I think I figured out what I did with the first one -- all tallow, no CO, so I've more or less done that experiment too.

Commercial soaps tend to have pretty simple recipes -- Haslinger is stearic acid, tallow, peanut oil, and 
"cocoate"  -- don't know if that's cocoa butter or coconut oil, with the last two in pretty small amounts (less than total scent).  I believe the superfat is peanut oil.

I will see how they shave in a few days.


----------



## The Efficacious Gentleman (May 29, 2017)

As I said, I'm not sure that it is a fair test to just swap out x for y when the recipe which works with y might be different and those differences, however small, make a big impact. 

Xxxx cocoate is saponified coconut oil


----------



## psfred (May 29, 2017)

My intent was to see what a large amount of castor oil does in my shaving soap (which I really like).  Won't be able to tell until I actually shave with it, as all that really counts in shaving soap is how slick it is and how well it lubricates the blade edge.  Dense lather is optional -- I shave with Williams regularly, and almost never have thick, stable foam.  Great shaves though.

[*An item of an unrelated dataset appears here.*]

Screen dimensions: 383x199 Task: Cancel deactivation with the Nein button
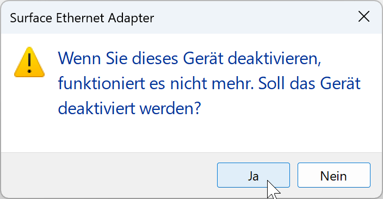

All for fun and personal edification, I'm not really interested in spending a huge amount of time (or soap) on finding out exactly how to make castor oil work in shaving soap.  I'm fairly certain so long as you don't have lather killers in your soap, any shaving soap with more than 50% stearic acid and less than 20% oleic/linoleic acid will work just fine.  There is no need to "stabilize" high stearate lather, it's about the most stable lather in the first place.   Also no need to re-invent the wheel -- shaving soap isn't a new thing, after all.

Superfat amounts and quality is probably a more fruitful area for "improving" shaving soap.


----------



## psfred (Jun 2, 2017)

First shave report:   This morning I shaved with my trusty Wilkinson Sword blade in a 1947 Gillette Superspeed (shave #37 on this edge).  I used my "mistake" shave soap with 20% castor oil, 50% SA, 20% tallow, 5% Shea butter and 5% cocoa butter with half the butters added as superfat after the cook.  This particular soap MAY in fact be short of oils with a very low superfat.  No zap, so it's OK, but may be drying.

Lathered up pretty well, although it took longer and made fluffier lather initially than Haslingers soaps do. Had to stop adding water earlier than normal because the lather was getting thin.

Adequate slickness, got a good shave even with a well used blade, but by the end of the second pass the lather was starting to fade and get thin on my face.  

There was enough slickness to do quick touchups without fresh lather, but nothing like Williams.  My face quickly got "sticky" after I shaved, much like Col. Conk (melt and pour) soaps without enough water.

A bit more irritation than usual, but that may be due to low superfat in the soap, I don't have a good way to tell.

Shave was comfortable and very close, no nicks or weepers (which is typical of a blade with plenty of shaves on it).  

Conclusion:  Good shave soap, but not excellent.  Needs more water in the lather to prevent "sticky" skin after shaving, but the lather won't hold any more without coming apart.  Probably better with 5% superfat as intended.  

I would shave with this every day, but Arko and Haslinger are a little better (to say nothing of my usual recipe).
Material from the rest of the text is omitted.